Preventing of Out of Thin Air values with a memory barrier in C++

Question

Let's consider the following two-thread concurrent program in C++:

x,y are globals, r1,r2 are thread-local, store and load to int is atomic. Memory model = C++11

int x = 0, int y = 0
r1 = x   | r2 = y 
y = r1   | x = r2

A compiler is allowed to compile it as:

int x = 0, int y = 0
r1 = x   | r2 = 42 
y = r1   | x = r2
         | if(y != 42) 
         |    x = r2 = y

And, while it is intra-thread consistent, it can result in wild results, because it is possible that execution of that program results in (x, y) = (42, 42)

It is called Out of Thin Air values problem. And it exists and we have to live with that.

My question is: Does a memory barrier prevent a compiler from doing wild optimizations that result in out-of-thin-air values?

For example:

[fence] = atomic_thread_fence(memory_order_seq_cst);

int x = 0, int y = 0
r1 = x   | r2 = y 
[fence]  | [fence]
y = r1   | x = r2

Peter Cordes · Accepted Answer · 2020-10-04T02:20:57.160

3

Related: my answer on What formally guarantees that non-atomic variables can't see out-of-thin-air values and create a data race like atomic relaxed theoretically can? explains in more details that the formal rules of the C++ relaxed atomic memory model don't exclude "out of thin air" values. But they do exclude them in a note. This is a problem only for formal verification of programs using mo_relaxed, not for real implementations. Even non-atomic variables are safe from this, if you avoid undefined behaviour (which you didn't in the code in this question).

You have data race Undefined Behaviour on x and y because they're non-atomic variables, so the C++11 standard has absolutely nothing to say about what's allowed to happen.

It would be relevant to look at this for older language standards without a formal memory model where people did threading anyway using volatile or plain int and compiler + asm barriers, where behaviour could depend on compilers working the way you expect in a case like this. But fortunately the bad old days of "happens to work on current implementations" threading are behind us.

Barriers are not helpful here with nothing to create synchronization; as @davmac explains, nothing requires the barriers to "line up" in the global order of operations. Think of a barrier as an operation that makes the current thread wait for some or all of its previous operations to become globally visible; barriers don't directly interact with other threads.

* [Recorded information]:

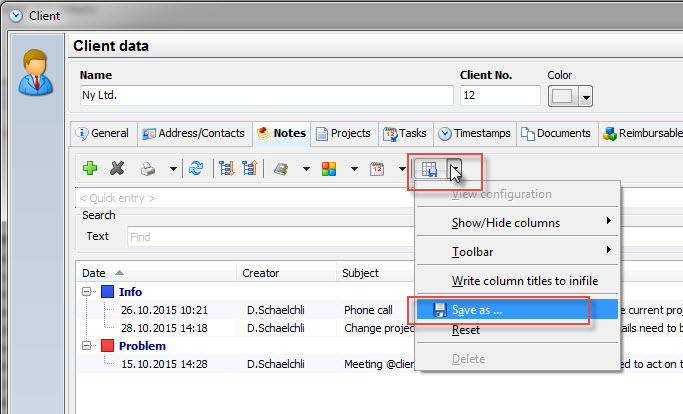Select Save as... from the menu
This screenshot has width=683, height=414.
477,310
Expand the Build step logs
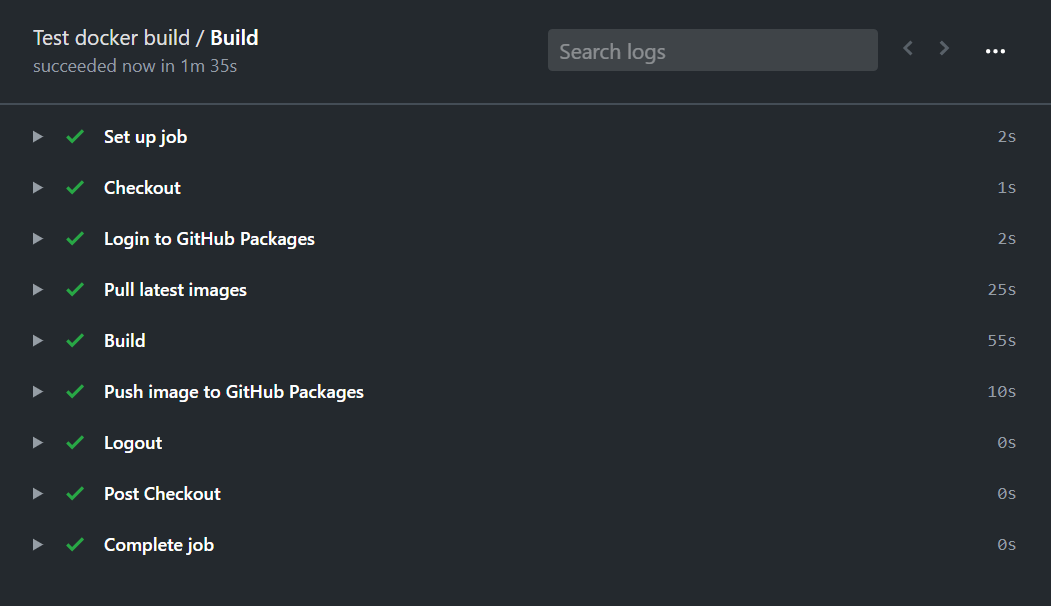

* [Exercise description]:
Decide whether each statement agrees with the thread about out-of-thin-air values. Answer yes or no for each, and quote the words of the thread that decide it.
1. The accepted answer says the code has a data race because x and y are non-atomic.
2. The accepted answer says barriers interact directly with other threads.
3. The accepted answer says out-of-thin-air values are a problem for real implementations.
Rely only on the thread about out-of-thin-air values.

* [In response]:
1. Yes: "You have data race Undefined Behaviour on x and y because they're non-atomic variables"
2. No: "barriers don't directly interact with other threads."
3. No: "This is a problem only for formal verification of programs using mo_relaxed, not for real implementations."